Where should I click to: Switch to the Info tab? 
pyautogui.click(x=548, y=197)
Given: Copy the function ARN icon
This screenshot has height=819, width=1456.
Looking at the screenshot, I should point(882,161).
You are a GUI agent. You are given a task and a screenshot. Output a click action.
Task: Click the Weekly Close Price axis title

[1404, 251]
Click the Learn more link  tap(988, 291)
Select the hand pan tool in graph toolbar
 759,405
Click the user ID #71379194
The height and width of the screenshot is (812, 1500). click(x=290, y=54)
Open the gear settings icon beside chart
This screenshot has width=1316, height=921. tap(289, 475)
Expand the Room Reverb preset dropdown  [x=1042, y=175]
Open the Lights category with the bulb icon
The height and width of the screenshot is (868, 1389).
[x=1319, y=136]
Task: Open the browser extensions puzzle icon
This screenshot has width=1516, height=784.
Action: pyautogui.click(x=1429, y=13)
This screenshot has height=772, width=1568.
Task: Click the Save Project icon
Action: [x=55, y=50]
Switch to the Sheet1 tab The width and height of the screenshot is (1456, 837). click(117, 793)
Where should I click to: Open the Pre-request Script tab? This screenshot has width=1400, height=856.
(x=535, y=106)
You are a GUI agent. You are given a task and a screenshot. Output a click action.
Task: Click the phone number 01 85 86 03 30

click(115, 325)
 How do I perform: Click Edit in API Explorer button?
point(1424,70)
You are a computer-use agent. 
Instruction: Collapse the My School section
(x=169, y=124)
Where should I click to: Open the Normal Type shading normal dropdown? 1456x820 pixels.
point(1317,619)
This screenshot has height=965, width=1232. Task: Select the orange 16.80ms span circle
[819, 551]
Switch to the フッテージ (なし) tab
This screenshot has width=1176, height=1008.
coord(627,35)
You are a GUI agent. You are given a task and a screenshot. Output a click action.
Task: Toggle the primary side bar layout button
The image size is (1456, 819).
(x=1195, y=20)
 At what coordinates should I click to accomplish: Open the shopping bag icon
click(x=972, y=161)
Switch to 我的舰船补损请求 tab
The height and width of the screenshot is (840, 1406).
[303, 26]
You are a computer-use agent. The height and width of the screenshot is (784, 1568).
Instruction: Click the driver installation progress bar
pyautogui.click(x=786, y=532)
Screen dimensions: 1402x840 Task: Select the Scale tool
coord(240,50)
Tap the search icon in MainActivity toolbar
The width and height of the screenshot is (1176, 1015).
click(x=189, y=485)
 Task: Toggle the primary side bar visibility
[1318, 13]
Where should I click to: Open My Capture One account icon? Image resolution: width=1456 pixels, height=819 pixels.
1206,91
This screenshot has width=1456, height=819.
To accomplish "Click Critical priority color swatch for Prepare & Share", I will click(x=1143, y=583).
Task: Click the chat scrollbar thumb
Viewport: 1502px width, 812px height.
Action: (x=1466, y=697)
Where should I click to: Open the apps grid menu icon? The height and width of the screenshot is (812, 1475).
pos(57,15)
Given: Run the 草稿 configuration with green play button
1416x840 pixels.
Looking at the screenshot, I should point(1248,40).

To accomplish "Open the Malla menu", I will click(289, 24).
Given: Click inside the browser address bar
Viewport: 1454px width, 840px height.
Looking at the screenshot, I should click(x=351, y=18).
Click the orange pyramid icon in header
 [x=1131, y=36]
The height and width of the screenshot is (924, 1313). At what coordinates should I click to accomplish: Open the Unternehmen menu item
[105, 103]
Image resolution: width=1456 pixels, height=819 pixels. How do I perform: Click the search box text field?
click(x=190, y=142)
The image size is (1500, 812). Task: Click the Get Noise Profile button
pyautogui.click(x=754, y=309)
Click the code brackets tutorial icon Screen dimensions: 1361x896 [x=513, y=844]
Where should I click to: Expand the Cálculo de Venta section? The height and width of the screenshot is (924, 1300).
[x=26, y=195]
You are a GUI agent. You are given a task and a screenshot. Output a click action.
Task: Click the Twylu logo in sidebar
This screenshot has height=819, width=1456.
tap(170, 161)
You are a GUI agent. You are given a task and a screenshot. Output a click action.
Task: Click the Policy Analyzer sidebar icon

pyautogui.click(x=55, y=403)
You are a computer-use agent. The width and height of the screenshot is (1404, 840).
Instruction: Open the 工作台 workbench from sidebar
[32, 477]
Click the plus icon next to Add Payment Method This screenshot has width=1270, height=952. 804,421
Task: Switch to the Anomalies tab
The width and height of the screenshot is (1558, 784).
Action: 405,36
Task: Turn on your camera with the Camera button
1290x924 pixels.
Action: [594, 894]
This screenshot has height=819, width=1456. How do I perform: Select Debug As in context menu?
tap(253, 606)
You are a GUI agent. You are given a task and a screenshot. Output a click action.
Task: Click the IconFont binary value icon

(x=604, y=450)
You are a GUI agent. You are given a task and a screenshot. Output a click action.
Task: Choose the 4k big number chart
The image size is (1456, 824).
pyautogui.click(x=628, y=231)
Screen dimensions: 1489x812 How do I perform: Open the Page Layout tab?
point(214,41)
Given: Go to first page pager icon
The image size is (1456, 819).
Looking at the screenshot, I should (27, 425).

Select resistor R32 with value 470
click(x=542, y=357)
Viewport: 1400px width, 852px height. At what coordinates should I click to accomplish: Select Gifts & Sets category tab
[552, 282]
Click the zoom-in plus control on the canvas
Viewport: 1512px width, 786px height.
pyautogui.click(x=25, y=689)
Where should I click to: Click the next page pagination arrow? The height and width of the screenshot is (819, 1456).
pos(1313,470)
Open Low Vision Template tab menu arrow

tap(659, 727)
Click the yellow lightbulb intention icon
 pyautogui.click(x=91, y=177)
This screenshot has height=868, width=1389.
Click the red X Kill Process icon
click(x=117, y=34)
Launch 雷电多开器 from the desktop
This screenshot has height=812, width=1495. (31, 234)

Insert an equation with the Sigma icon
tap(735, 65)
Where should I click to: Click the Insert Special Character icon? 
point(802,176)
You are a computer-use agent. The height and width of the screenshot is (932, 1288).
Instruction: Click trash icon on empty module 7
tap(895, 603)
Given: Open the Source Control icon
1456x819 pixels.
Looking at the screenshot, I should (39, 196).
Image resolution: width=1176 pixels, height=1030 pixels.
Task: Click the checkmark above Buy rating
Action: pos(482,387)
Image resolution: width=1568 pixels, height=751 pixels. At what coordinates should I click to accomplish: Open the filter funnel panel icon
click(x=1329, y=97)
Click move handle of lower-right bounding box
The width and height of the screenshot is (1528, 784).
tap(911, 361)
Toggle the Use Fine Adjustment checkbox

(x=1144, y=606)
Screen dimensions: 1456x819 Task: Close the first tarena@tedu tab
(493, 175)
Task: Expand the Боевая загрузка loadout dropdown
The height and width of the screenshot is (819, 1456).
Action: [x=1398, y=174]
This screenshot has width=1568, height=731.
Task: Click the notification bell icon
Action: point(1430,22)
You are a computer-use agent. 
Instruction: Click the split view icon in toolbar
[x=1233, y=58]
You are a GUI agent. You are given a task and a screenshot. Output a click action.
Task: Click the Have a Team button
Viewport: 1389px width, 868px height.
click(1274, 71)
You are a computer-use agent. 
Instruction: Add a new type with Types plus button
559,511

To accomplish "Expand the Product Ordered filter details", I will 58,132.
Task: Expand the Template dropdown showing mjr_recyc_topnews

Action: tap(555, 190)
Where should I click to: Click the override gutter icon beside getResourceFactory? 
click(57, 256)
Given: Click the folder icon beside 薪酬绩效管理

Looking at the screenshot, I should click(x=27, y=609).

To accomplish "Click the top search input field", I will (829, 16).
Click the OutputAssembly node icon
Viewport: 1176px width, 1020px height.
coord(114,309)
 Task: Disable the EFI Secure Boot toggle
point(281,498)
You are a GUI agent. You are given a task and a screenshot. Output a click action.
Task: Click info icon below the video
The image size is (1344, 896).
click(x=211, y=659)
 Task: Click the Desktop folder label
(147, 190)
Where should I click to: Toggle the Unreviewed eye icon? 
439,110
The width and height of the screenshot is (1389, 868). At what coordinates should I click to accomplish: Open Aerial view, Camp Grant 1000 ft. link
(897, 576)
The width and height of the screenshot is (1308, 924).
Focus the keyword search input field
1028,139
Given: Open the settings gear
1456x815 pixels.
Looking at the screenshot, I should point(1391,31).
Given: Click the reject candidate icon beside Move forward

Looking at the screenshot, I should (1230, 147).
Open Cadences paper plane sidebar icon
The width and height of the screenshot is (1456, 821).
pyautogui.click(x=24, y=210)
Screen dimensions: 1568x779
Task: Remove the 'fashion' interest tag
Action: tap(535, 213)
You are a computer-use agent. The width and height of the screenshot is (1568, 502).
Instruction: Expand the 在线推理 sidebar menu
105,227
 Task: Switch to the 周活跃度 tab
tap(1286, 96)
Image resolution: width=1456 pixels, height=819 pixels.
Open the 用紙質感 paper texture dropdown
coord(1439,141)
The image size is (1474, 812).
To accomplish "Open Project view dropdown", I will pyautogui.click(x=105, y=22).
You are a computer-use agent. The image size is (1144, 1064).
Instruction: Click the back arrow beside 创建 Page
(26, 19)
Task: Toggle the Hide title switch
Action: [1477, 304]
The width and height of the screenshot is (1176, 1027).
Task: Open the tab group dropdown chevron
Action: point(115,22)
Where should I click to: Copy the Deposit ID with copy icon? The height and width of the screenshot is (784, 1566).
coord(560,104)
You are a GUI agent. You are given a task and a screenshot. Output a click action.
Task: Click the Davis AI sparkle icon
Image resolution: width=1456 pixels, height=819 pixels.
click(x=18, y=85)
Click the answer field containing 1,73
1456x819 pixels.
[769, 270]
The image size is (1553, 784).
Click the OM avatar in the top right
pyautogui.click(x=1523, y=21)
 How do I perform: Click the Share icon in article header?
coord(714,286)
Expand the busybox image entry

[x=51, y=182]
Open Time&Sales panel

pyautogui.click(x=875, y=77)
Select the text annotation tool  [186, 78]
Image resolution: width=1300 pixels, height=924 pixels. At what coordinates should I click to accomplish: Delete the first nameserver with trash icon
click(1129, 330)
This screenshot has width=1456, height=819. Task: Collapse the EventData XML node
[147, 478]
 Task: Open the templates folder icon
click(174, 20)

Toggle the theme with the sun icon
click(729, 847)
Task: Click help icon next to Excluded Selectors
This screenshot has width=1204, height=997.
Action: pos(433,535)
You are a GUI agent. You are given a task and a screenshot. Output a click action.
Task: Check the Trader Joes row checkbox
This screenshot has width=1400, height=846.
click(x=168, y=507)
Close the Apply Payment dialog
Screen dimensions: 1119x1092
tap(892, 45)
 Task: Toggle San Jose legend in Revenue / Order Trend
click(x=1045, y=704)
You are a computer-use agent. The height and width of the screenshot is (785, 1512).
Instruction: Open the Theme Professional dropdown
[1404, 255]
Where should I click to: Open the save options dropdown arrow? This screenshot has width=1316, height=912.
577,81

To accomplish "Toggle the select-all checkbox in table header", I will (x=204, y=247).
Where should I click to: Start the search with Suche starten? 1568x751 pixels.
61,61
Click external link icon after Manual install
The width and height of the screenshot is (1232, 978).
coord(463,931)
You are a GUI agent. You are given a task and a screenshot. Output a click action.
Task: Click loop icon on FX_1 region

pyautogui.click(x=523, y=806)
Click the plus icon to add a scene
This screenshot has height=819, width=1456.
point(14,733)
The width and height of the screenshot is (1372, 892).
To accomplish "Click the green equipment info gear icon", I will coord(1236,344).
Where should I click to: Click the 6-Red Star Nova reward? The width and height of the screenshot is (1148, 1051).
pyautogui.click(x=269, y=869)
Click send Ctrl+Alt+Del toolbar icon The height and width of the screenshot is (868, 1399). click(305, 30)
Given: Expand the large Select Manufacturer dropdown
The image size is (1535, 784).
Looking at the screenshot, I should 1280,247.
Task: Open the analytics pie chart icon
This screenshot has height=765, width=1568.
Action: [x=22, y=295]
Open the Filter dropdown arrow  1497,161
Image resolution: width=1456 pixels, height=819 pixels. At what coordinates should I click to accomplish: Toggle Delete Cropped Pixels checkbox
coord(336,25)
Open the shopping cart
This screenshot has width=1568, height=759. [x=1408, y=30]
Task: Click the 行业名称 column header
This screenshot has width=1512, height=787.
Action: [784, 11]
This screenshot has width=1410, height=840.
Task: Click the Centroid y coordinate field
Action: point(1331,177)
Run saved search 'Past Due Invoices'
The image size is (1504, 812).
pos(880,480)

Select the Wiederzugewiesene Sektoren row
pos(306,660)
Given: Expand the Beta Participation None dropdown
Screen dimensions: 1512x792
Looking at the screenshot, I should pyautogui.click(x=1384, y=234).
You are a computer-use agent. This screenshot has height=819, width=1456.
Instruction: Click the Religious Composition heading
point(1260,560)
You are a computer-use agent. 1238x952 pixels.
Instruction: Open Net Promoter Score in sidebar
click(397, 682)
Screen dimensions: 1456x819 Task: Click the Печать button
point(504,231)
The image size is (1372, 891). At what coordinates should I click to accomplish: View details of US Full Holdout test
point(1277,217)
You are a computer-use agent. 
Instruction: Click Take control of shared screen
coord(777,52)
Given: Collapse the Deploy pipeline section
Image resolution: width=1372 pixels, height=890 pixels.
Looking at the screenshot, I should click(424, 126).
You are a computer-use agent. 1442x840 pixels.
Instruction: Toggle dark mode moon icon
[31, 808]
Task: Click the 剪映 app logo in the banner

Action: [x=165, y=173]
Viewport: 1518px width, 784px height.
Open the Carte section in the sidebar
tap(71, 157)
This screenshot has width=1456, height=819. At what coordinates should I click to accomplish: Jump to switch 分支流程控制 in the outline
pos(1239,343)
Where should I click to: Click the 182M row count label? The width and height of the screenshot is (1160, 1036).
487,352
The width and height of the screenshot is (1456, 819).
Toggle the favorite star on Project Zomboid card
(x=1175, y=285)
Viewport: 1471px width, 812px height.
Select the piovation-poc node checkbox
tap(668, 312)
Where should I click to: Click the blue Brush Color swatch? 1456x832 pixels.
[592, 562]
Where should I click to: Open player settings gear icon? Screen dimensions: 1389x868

Brief
Please give an exact copy of the lines above, beginning with the line containing "The width and height of the screenshot is (1232, 978)." and running through the line containing "You are a computer-use agent. 1238x952", and of no other lines.

Answer space
The width and height of the screenshot is (1232, 978).
coord(463,931)
You are a GUI agent. You are given a task and a screenshot. Output a click action.
Task: Click loop icon on FX_1 region

pyautogui.click(x=523, y=806)
Click the plus icon to add a scene
This screenshot has height=819, width=1456.
point(14,733)
The width and height of the screenshot is (1372, 892).
To accomplish "Click the green equipment info gear icon", I will coord(1236,344).
Where should I click to: Click the 6-Red Star Nova reward? The width and height of the screenshot is (1148, 1051).
pyautogui.click(x=269, y=869)
Click send Ctrl+Alt+Del toolbar icon The height and width of the screenshot is (868, 1399). click(305, 30)
Given: Expand the large Select Manufacturer dropdown
The image size is (1535, 784).
Looking at the screenshot, I should 1280,247.
Task: Open the analytics pie chart icon
This screenshot has height=765, width=1568.
Action: [x=22, y=295]
Open the Filter dropdown arrow  1497,161
Image resolution: width=1456 pixels, height=819 pixels. At what coordinates should I click to accomplish: Toggle Delete Cropped Pixels checkbox
coord(336,25)
Open the shopping cart
This screenshot has width=1568, height=759. [x=1408, y=30]
Task: Click the 行业名称 column header
This screenshot has width=1512, height=787.
Action: [784, 11]
This screenshot has width=1410, height=840.
Task: Click the Centroid y coordinate field
Action: point(1331,177)
Run saved search 'Past Due Invoices'
The image size is (1504, 812).
pos(880,480)

Select the Wiederzugewiesene Sektoren row
pos(306,660)
Given: Expand the Beta Participation None dropdown
Screen dimensions: 1512x792
Looking at the screenshot, I should pyautogui.click(x=1384, y=234).
You are a computer-use agent. This screenshot has height=819, width=1456.
Instruction: Click the Religious Composition heading
point(1260,560)
You are a computer-use agent. 1238x952 pixels.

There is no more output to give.